Twelve substantial cinematic poems form the first half of Girlhood, moving forward and backwards in time, doing battle with “Janus-faced” memory. In A Thing Once it has Happened the speaker returns to an encounter between “the student, who is beautiful,/but not too beautiful…” and “Wire-wool”, a Latin tutor: “The me that was then/follows, watching from the dark/theatre of my skull. The me that is now/does likewise.” Martha Nussbaum’s definition of

Violability - where an object

(a person say)is treated as lacking

in boundary integrity and viewed accordingly

as something it is permissible to

break up, smash, break into

is referenced directly after “Wire-wool” utters his obscenity. Pinpoint details – “. . . the tutor’s hands depend – one on/either side, like lowered pails” – combine with an uncanny sense of the evasive slippery nature of time – “She turns her head to the window/in a series of tiny jump cuts, stills/ joined by infinitesimal dissolves.”

Copus’s poems have the ability to lodge themselves forever in the reader’s head rendering each poem an immersive experience from which we return changed and shaken. In Acts of Anger, the effect of rage on a household is dissected over several compelling pages, “As they reach the house, the door gets sucked/ back into it. Implodes. In the gap stands/the Gaffer . . .”

Powerfully persona poems reimagine a dialogue between psychologist Jacque Lacan and his patient Marguerite whose case study and cure established his reputation. And yet Copus’s Marguerite is not conquered, “But deaf his ears . . . thinking he has solved the puzzle of me.”

The subjects of Girlhood’s poems refuse to be possessed despite invasion. Copus may not have learned to love memories but these poems are dazzling salvage from the wreckage, bringing to mind Wislawa Szymborska’s “. . . joy of writing/the power of preserving./The revenge of a mortal hand.”

The Penguin Book of the Prose Poem (Penguin Hardback Classics, £25) edited by Jeremy Noel-Tod is well worth its considerable weight. Handsomely bound with a beautifully designed white dust jacket, 400 pages range over 175 years travelling from Golan Hadji’s present-day The End of Days right back to 1842’s Harlem by Aloysius Bertrand.

Titans like Heaney, Auden and Eliot rub shoulders with lesser-known poets like Fenton Johnson whose wonderful Tired is like a series of perfectly-aimed hammer blows, “I am tired of work; I am tired of building up somebody else’s civilization.”

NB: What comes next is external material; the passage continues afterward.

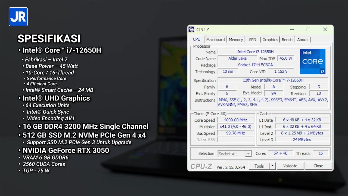Click the JR channel logo
The height and width of the screenshot is (196, 348).
pyautogui.click(x=18, y=17)
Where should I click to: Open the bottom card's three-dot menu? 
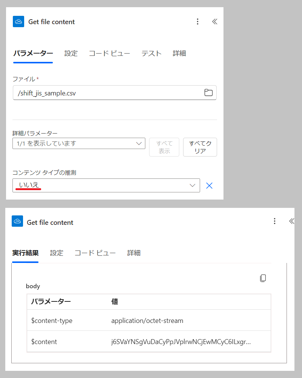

It ends musically, unforgettably:

Throw the children into the river; civilisation has given us too

many. It is better to die than it is to grow up and find out

that you are coloured.

Pluck the stars out of the heavens. The stars mark our destiny.

The stars marked my destiny.

I am tired of civilisation.

This is an anthology full of surprises and prose writers get to sing too with fabulous contributions from Ivan Turgenev and Katherine Mansfield. Although the prose poem can be a source of puzzlement for anyone who needs a clear definition, Noel-Tod deals cleanly and quickly with this conundrum in his fine introduction, “the simplest common denominator: a prose poem is a poem without line breaks.”

He notes also that “The story-telling prose poem lends itself to the comic antidote . . . jokes that overshoot their punchlines into something more serious.”

Poems such as The Skull Ring by Chelsey Minnis and Charles Boyle’s Hosea represent a particularly delicious ludic tone which must owe as much to its editor’s taste as to the characteristics of the prose poem. Even well-known prose poems take on a new gloss when arranged among their new companions here. For fans of the prose poem or those who need to find out what it’s all about, this is the definitive volume.